The two hid in the foliage to the left of the entrance, while Handir and Haneth were sitting at the edge of the clearing, trying to make themselves as small as possible. It took but a couple moments of waiting before the sound of many feet could be heard against the earth. The strangers, however, were silent.

Neither Faramir nor Aragorn could see the group, not without the possibility of revealing themselves. And in their state of condition, as well as their company, they simply could not risk it. So the two warriors waited for the group to pass.

They had nearly passed when suddenly one of the men tripped and fell to the ground. He muttered a curse under his breath while the one at the front of the group snapped at him.

"You need to watch where you are going and stop slowing us down! I swear this is the third time you've stumbled since we began."

Aragorn and Faramir rejoiced when they heard the voice. Immediately sheathing his sword, Aragorn pushed the branches of the entrance out of the way, saying, "You need to be a bit more understanding with your men, captain. If I know you at all, you've run them to the ground."

"My lord!" Captain Galdir nearly jumped out of his skin when he heard his voice, but the surprise was replaced with pure joy. "Oh, thank the Valar you are well! Well, at least on your feet," he amended when he saw the bandages around his head. "Is Lord Faramir with you?"

"I am," Faramir said, pushing his way out of the foliage, "and nearly on my feet, if not quite there."

Galdir glanced at the leg wound and grimaced. "I see. But your wounds look tended to, my lords. Where did you get the supplies?"

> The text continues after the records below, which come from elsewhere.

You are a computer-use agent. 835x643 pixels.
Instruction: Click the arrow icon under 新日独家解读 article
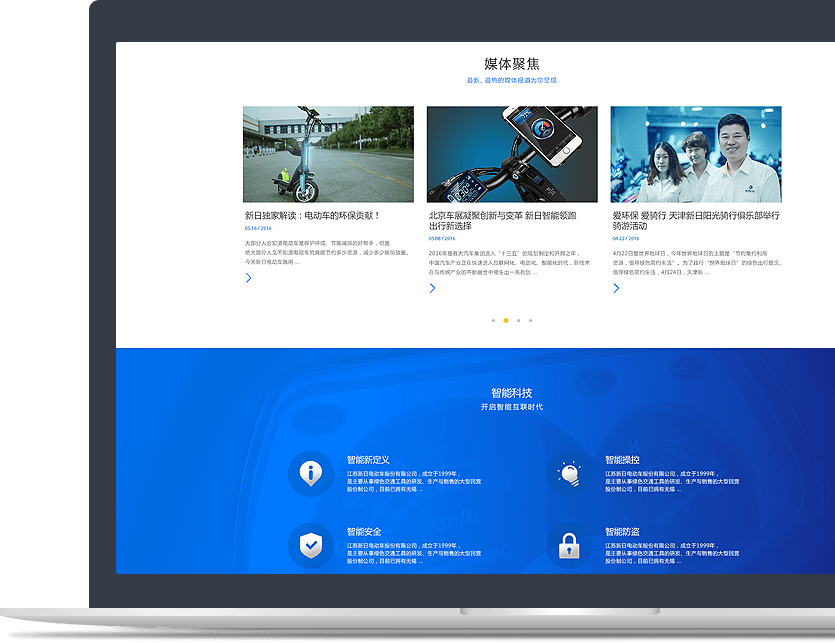click(x=249, y=278)
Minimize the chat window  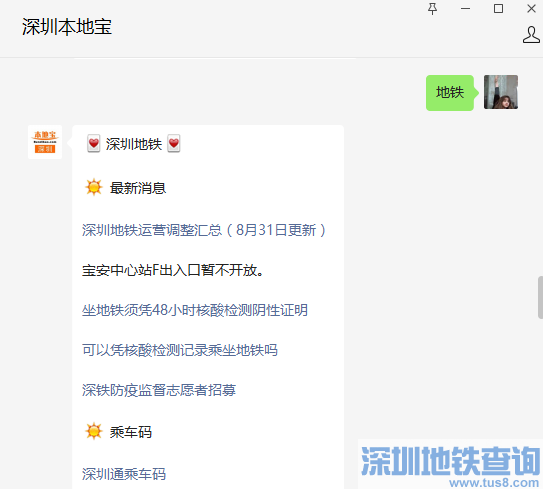465,9
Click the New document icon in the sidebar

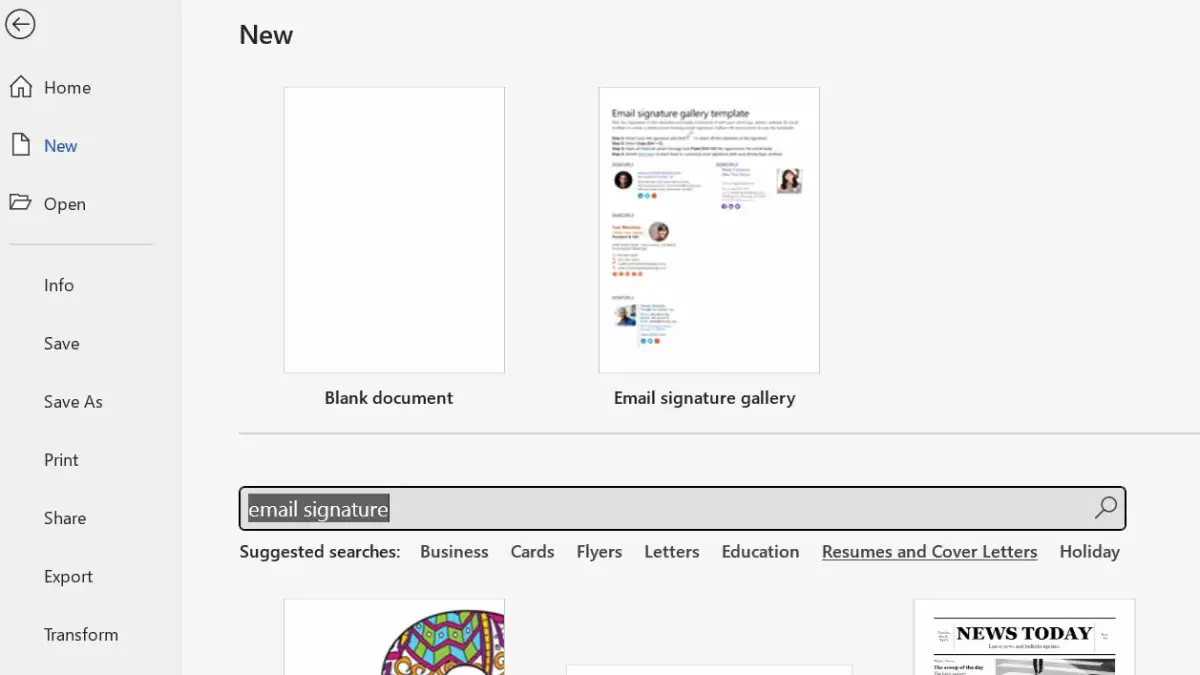click(58, 145)
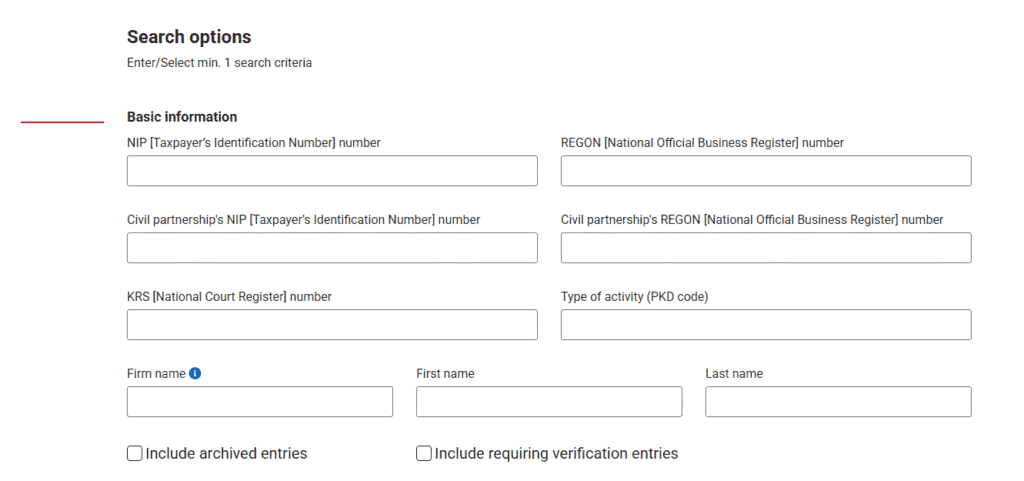Viewport: 1024px width, 481px height.
Task: Click the "Include archived entries" label text
Action: [x=226, y=454]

"We were found by a child who lives near here, and her family helped us. Wait one moment," Aragorn said. He pushed the foliage of the hideout aside and called to the siblings. "Handir, Haneth! It is safe. There are some people who I wish for you to meet."

The two children came out of the hiding place, Handir still holding the knife uncertainly. Haneth grasped at his other hand and hid herself behind him as she looked at the tall men surrounding her.

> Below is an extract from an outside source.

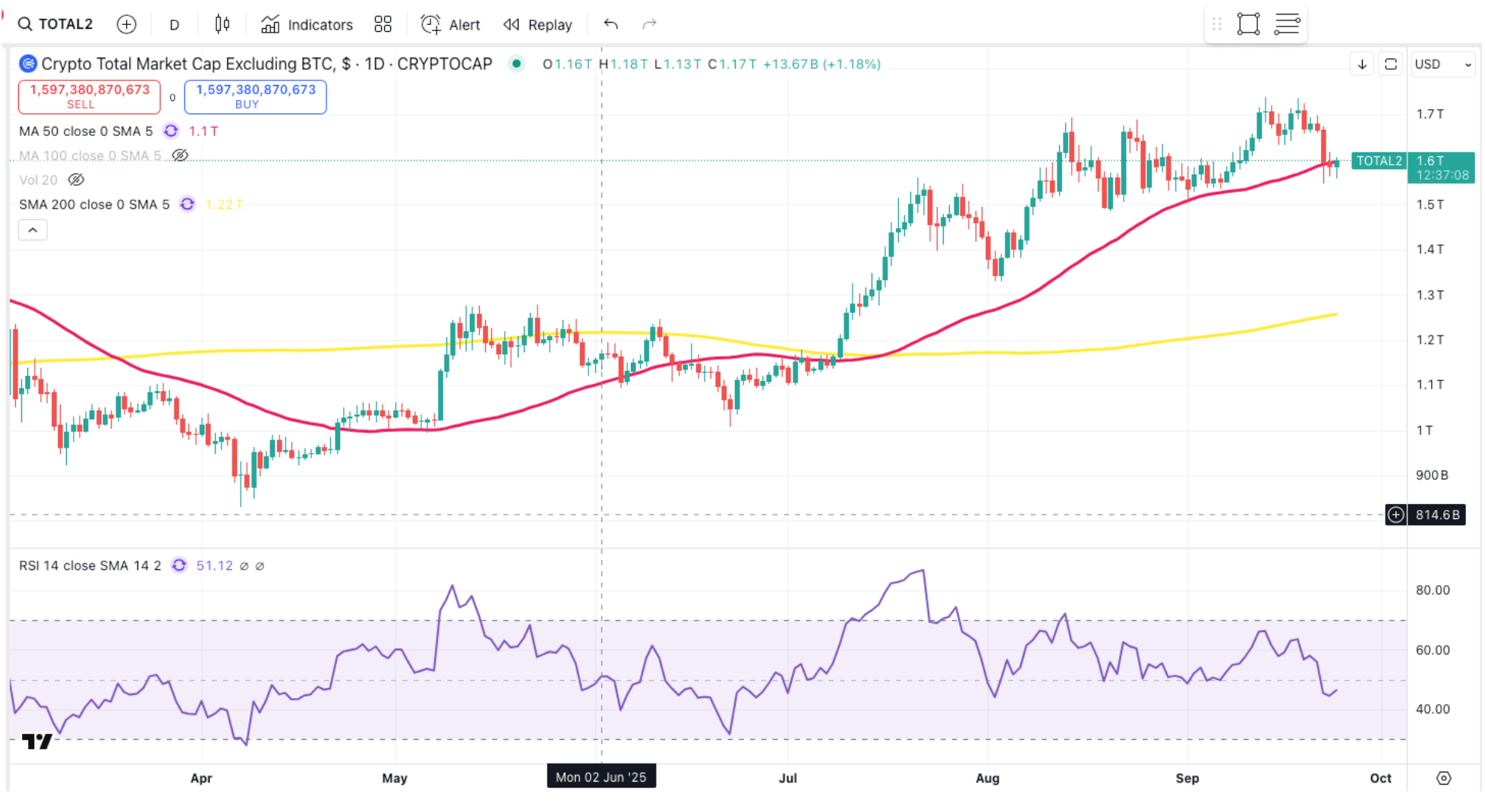
Task: Show the hidden MA 100 indicator
Action: pos(180,156)

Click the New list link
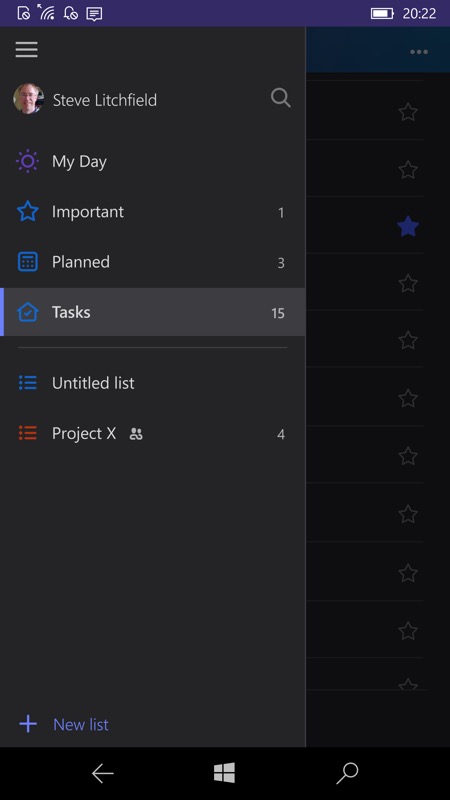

"Here lad, you won't need that knife now," Faramir said gently. Handir handed the weapon back quickly, a look of relief on his face.

"The young man is Handir, and his sister is Haneth," Aragorn introduced them. "Haneth found us but a few hours ago."

"Is that so?" Galdir said, his hardened features softening as he looked down upon the young girl. He went down on one knee and gazed at her with a smile. "Then we all have much to thank you for, young Lady Haneth. You are a very brave girl, and have all of our gratitude." Haneth merely nodded from her place behind her brother.

"Their whole family has our gratitude," Faramir put in, smiling down at Handir. "We would be less better off had they not taken us in.”

"Speaking of which," Aragorn added, "these two should be heading home. Your parents are surely expecting the both of you."

Galdir already knew that his liege lord would not allow these children to wander by themselves back home. "And I would like to thank their parents personally, if you would permit it, my lord."

Aragorn thought that they may be a bit uncomfortable, but after all his captain had been through, he was quite willing to allow anything that made the man feel better. "Of course, Galdir."

With that said, the company started off once more. Haneth, while not completely hiding behind her brother, was still clutching his hand and kept her eyes steady on the backs of Aragorn and Faramir, both whom were in front of the group with Galdir. The rest of the soldiers walked around and behind them silently.

"Where is Beregond?" Faramir asked.

"In another search party. When we found traces of your fall and could not find you in the water or on the shore, we immediately went back to camp. We split up into four search parties and left just before dawn, once the rain had passed. We are all to meet back at camp at nightfall, if not sooner. Beregond will be relieved to see you well, my lord."

Handir, with his close proximity, heard Galdir's response and frowned to himself. Two times he had heard that man call Thorongil and Turgon 'lords', yet he was sure that Galdir was the captain of the group. He concentrated on their backs, wondering who exactly the two Rangers his sister found were.

As Faramir spoke with Galdir, Aragorn felt a pair of eyes boring into his back. He glanced back and saw Handir looking at him with the oddest expression. Aragorn fell into step with him and looked down at him with a raised eyebrow. "Do I have something on my back, or do you have a question?"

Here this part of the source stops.